Researchers in Boston replicated human brain cells to study Alzheimer’s, advancing how to study the disease in the future and find drugs to treat it.
Lead researcher, Rudolph E. Tanzi of Massachusetts General Hospital, received a suggestion from a colleague to grow human brain cells in a gel so they could form networks as they would in the brain. Researchers then gave the network the neurons genes for Alzheimer’s. Within weeks they saw the defining features of the disease form in their petri dish system.
Before the petri dish system, researchers could only use mice to run experiments surrounding Alzheimer’s. Now the results of these tests can be more effective with replicated human brain cells.

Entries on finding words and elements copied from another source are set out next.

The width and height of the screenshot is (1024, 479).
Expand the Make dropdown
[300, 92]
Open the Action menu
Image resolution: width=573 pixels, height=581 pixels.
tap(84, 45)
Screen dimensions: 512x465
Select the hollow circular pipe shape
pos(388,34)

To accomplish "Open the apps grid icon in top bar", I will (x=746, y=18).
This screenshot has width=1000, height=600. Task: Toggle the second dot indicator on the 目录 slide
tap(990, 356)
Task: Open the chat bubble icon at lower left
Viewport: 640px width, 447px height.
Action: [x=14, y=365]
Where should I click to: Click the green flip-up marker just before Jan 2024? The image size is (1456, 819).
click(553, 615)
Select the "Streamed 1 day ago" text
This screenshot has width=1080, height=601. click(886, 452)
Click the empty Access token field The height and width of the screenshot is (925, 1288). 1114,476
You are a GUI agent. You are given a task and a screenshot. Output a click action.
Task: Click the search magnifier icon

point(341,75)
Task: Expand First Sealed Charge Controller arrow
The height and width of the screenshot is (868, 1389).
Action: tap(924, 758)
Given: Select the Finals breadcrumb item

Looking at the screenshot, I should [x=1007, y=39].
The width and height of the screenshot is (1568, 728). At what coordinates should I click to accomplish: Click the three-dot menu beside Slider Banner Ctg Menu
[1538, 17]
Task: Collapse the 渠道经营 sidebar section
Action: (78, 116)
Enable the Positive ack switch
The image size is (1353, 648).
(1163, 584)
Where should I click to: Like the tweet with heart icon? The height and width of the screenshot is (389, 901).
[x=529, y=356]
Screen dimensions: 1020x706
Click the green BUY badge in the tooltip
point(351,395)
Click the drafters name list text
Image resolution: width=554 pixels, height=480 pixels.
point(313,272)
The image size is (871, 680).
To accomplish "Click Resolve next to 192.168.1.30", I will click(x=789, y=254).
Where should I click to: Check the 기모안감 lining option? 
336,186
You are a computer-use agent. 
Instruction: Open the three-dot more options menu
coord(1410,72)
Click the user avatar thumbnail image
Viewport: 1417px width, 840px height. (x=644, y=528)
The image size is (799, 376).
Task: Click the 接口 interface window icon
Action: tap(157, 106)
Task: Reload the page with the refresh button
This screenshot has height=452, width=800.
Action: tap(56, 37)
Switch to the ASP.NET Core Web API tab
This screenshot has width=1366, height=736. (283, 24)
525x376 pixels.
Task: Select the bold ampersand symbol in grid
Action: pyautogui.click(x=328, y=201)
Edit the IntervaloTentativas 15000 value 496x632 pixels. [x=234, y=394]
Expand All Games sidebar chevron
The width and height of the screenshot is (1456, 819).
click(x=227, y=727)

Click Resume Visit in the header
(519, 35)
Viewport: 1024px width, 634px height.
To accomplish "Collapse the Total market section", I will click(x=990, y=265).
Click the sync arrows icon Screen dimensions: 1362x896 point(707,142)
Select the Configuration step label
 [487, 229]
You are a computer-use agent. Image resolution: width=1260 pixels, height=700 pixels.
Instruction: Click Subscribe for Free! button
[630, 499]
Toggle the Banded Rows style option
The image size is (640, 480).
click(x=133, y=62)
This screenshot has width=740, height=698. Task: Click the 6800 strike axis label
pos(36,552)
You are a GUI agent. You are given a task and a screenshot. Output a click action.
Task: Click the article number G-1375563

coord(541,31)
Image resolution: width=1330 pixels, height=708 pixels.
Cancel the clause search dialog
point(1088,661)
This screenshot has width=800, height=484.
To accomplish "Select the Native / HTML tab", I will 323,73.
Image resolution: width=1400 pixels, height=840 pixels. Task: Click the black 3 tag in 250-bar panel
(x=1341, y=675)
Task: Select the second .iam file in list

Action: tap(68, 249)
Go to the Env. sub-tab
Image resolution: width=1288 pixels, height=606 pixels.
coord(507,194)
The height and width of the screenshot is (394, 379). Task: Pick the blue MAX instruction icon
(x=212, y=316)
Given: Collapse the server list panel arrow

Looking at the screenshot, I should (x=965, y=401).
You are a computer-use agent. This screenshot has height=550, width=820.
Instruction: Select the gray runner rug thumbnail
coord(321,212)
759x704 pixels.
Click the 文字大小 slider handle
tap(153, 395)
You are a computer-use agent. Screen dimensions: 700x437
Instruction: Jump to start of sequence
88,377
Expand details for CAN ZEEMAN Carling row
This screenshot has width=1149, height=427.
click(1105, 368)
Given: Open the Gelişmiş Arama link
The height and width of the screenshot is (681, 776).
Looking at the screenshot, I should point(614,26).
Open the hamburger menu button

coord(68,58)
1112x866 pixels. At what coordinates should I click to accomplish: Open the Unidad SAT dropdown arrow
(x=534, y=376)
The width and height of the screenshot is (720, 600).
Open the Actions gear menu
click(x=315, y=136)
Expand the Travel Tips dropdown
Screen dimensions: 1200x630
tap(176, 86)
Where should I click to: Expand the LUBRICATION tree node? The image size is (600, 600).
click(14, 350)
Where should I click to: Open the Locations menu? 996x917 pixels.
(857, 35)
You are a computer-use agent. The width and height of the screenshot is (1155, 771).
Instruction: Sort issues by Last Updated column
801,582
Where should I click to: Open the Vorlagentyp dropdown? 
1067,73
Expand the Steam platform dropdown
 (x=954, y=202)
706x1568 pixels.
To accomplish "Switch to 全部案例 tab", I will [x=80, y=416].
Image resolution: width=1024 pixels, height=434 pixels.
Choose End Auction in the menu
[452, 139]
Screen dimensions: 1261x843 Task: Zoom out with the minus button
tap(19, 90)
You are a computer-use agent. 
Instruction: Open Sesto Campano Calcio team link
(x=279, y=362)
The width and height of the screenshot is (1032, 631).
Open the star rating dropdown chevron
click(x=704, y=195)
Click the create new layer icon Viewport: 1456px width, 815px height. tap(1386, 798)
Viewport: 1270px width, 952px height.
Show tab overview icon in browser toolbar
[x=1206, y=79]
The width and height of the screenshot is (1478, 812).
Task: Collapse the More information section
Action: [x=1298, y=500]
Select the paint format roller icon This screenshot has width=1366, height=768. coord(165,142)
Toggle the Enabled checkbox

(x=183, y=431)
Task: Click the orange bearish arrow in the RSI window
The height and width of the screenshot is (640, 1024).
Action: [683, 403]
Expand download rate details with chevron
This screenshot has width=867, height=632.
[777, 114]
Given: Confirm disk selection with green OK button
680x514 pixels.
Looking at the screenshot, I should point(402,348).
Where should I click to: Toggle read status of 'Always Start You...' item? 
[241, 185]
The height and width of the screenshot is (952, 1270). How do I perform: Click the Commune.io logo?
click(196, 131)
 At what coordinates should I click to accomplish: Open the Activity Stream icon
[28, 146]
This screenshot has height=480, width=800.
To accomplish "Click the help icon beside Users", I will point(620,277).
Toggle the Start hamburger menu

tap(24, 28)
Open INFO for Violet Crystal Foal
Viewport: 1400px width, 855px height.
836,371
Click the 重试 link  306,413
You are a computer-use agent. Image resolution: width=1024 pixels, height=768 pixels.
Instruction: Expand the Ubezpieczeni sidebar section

This breakthrough has led the scientists to confirm a long theorized hypothesis that could never before be proven about what triggers the disease. The answer is a deposit of protein in the brain known as beta amyloid that accumulates and turns into plaques. Neurons respond to this process by making tangles, which causes dementia to begin.
Dr. P. Murali Doraiswamy, an Alzheimer’s researcher at Duke University, told The New York Times, “It is a giant step forward for the field. It could dramatically accelerate testing of new drug candidates.”
Though the petri dish system doesn’t have the immune system cells that contribute to the deterioration of the brain once Alzheimer’s begins, the petri dish has great benefits. Researchers can now cheaply and easily test drugs that can stop the process of the disease entirely.
Dr. Tanzi’s next project includes testing 1,200 drugs on the market and 5,000 experimental ones that have finished the first stage of clinical testing. Tanzi claimed that because of this new system, researchers “can test hundreds of thousands of drugs in a matter of months.”
Dr. Sam Gandy of Icahn School of Medicine at Mount Sinai in New York wants to use the petri dish to study the effects of genes that predispose someone to have Alzheimer’s.
To grow the neurons in the petri dish, the Boston researchers used human embryonic stem cells and grew them in a mixture of chemicals to replicate the brain cells. Because of the use of human embryonic stem cells, Tanzi’s research may face backlash from certain pro-life groups.
The online journal Nature published the results of the Alzheimer’s research that can replicate human brain cells on Sunday.